== SUPPLIED INFORMATION
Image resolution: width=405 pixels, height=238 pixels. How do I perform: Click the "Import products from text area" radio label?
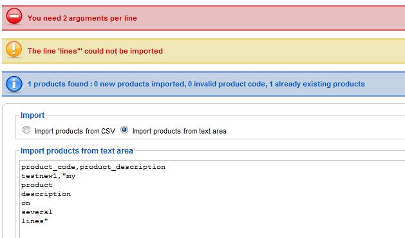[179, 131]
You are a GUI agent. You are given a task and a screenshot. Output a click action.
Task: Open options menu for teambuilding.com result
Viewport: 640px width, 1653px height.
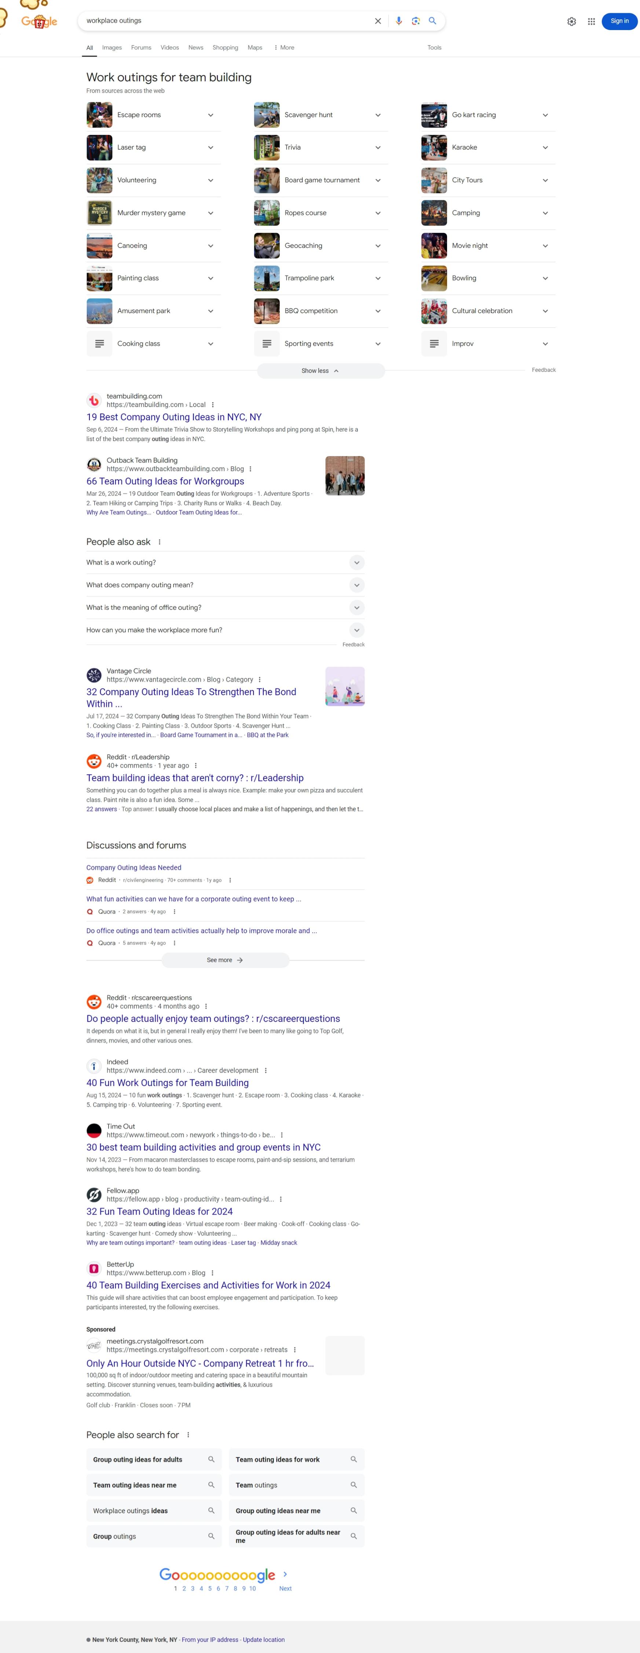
====
● **WHAT THE EXERCISE ASKS**:
With the pictures left out, please output each line from the one containing "You are a GUI" through the end of the entries, exactly as it is.

● **REPLY TO THE EXERCISE**:
You are a GUI agent. You are given a task and a screenshot. Output a click action.
Task: Open options menu for teambuilding.com result
Viewport: 640px width, 1653px height.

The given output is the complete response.